■ **Aim 1**: Can you echo the passage of the court opinion from "Essick v. Essick, 167" to "Anderson, for appellee." word for word?

** Start of Text block **

It was shown below to the satisfaction of the chancellor that up until the time this suit was filed, Kattie had not seen or heard of Tom Smith for forty years and more. She had been reliably informed that Tom Smith was dead fully twelve years before she married Paul Watson. Thus the period of seven years absence, which, according to our statute, gives rise to the presumption of death had run almost four times over at the time of said marriage to Paul Watson and said presumption had been considerably strengthened by the report of his death.
Where a husband has absented himself from his wife for seven years without being heard of, his wife, having had reliable reports of his death and in good faith believing him to be dead, may rely on the presumption of death and contract a second valid marriage, which marriage will continue to be valid even though it later appear that the first husband was not, in fact, dead.
Essick v. Essick, 167 So. 420; Ladner v. Pigford, 147 Miss. 822, 103 So. 218; Harper v. Fears, 168 Miss. 505, 151 So. 745.
The equity of appellee's case supports contentions.
Argued orally by J.C. Satterfield and J.T. Drake, for appellant, and by Karl Weil and R.B. Anderson, for appellee.
On November 6, 1934, Paul Watson died intestate leaving no children or grandchildren surviving him, and on the eighth day thereof, a petition was filed in the court below by Kattie Watson and L.S. Pearson, alleging that Kattie was the widow of Paul Watson, and praying that Pearson be appointed as administrator of his estate, Pearson was so appointed, qualified and proceeded with the administration of the estate.
In April, 1935, Henry Watson and several others filed a petition alleging that Kattie was not the widow of Watson; that although a marriage ceremony had been performed between them, she did not become his wife for the reason that she then had a living husband from whom she was not divorced; that petitioners are Watson's next of kin, and praying that petitioners be decreed to be the true and only heirs of Paul Watson, and that Kattie be directed to return any portion of the estate that had been delivered to her by the administrator, and that the administrator "be required to distribute the entire estate, less the costs of administration" and any debts due by Watson, "to your petitioners."
There was some further pleading which resulted in an issue being presented as to the validity, vel non, of Kattie's marriage to Paul Watson, and the court below held this marriage to be valid and decreed accordingly. Kattie died after the decree was rendered, but her administrator has been made a party hereto.
The undisputed facts are that prior to 1894, Kattie was legally married to Tom Smith in Warren county, Miss., and lived with him near Bovina in that county until some time in 1894 when Smith was convicted of the commission of some crime and sentenced to serve three years in the penitentiary therefor. Thereafter, Kattie married Paul Watson in Claiborne county, Miss., and lived with him as his wife up to the time of his death in 1934.

** End of Text block **
** Start of Data shown **

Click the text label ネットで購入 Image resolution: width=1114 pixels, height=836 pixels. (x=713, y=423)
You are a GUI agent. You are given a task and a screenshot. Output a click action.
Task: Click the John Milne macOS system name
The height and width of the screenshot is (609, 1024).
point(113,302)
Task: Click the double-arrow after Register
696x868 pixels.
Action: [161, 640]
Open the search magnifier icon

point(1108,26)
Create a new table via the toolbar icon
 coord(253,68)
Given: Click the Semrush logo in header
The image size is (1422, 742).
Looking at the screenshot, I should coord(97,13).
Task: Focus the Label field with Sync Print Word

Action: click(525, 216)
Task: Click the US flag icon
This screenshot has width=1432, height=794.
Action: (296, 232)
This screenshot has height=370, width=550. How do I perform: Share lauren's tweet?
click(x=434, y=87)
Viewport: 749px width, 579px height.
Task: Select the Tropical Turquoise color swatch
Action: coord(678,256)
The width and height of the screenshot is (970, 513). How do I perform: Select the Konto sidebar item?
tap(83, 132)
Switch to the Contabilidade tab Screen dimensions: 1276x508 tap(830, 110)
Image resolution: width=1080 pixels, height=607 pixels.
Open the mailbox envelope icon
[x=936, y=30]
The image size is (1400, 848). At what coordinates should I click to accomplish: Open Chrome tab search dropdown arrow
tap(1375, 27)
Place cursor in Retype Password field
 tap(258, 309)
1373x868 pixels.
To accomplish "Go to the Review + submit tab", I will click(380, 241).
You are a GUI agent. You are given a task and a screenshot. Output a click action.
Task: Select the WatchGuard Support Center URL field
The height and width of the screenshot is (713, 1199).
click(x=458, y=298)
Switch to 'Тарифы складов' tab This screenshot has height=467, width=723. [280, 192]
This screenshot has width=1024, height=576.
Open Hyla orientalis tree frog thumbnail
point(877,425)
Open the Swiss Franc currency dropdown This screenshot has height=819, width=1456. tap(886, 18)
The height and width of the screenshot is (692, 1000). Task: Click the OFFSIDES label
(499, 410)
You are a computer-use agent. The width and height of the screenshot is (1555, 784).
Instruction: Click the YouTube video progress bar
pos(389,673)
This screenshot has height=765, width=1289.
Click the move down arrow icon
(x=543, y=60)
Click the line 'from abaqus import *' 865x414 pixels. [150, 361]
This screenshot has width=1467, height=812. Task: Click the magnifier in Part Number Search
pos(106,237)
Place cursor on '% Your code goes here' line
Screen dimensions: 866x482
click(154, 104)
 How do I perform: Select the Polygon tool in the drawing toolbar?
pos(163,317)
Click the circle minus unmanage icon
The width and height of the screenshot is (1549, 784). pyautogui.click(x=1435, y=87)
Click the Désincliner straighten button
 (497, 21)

** End of Data shown **

■ **Aim 2**: Can you duplicate the records from the line with "Create a new table via the toolbar icon" to the line with "Action: (296, 232)", including both of those lines and changing nothing?

■ **Exercise response 1**:
Essick v. Essick, 167 So. 420; Ladner v. Pigford, 147 Miss. 822, 103 So. 218; Harper v. Fears, 168 Miss. 505, 151 So. 745.
The equity of appellee's case supports contentions.
Argued orally by J.C. Satterfield and J.T. Drake, for appellant, and by Karl Weil and R.B. Anderson, for appellee.

■ **Exercise response 2**:
Create a new table via the toolbar icon
 coord(253,68)
Given: Click the Semrush logo in header
The image size is (1422, 742).
Looking at the screenshot, I should coord(97,13).
Task: Focus the Label field with Sync Print Word

Action: click(525, 216)
Task: Click the US flag icon
This screenshot has width=1432, height=794.
Action: (296, 232)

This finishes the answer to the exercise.